The difference lies in the unlock reward: Shale himself. Anyone who's played Dragon Age for a reasonable length of time will know that companion characters are the most compelling content outside of the game's main quest line (some might even say including it). Like the others, Shale has reams of well-voiced dialogue in the form of conversations, interjections and banter with the other companions. Being a surprisingly arch and sarcastic golem, Shale's humorous edge does something to leaven Dragon Age's stuffy tone.

He also has an approval rating to play around with, a personal quest that dovetails with the larger plot, his own item customisation system with the attendant loot drops added across the game, and a unique set of golem abilities with tremendous utility. His auras can switch him at will, in the midst of battle, from a tank to a melee warrior, a ranged attacker or an immobile buff machine, a sort of living totem. Extremely useful on the field and quite amusing off it, and bringing a lot more content to the game than just his origin adventure, Shale's a worthy addition.

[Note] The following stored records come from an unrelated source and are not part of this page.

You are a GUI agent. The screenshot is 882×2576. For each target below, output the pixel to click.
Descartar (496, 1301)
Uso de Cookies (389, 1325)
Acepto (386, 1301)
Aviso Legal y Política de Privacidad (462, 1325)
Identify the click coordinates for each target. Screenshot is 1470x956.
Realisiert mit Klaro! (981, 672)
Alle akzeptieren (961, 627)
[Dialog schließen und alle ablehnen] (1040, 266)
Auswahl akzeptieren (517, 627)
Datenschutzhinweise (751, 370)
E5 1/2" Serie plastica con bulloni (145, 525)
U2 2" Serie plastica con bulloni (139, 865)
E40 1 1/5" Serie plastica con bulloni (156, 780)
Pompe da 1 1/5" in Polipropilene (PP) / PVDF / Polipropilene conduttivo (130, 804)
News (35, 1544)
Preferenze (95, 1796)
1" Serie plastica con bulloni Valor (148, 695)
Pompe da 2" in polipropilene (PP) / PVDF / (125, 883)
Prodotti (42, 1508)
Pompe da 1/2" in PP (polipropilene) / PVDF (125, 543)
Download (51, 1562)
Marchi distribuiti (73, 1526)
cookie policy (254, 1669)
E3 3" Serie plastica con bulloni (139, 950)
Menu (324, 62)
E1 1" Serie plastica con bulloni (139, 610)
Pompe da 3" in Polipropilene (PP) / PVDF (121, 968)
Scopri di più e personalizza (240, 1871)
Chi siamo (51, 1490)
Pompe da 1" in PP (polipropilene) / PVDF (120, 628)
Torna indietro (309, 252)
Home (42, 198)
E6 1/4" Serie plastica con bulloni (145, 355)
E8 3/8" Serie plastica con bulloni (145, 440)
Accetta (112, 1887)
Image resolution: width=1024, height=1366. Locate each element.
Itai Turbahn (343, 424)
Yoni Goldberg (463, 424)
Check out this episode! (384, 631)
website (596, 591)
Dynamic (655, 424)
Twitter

The question isn't so much whether he's worth the (still rather steep) asking price that most won't have to pay, as whether BioWare will be able to repeat this trick. Shale was made alongside the rest of Dragon Age's companions - will it be possible to retrofit further characters so deep into the storyline, with their own opinions and comments on it, their own personal investment in events? It seems unlikely, but it's not impossible. As a statement of intent - to create DLC that can meaningfully enrich the entire game you buy it for - The Stone Prisoner is exciting.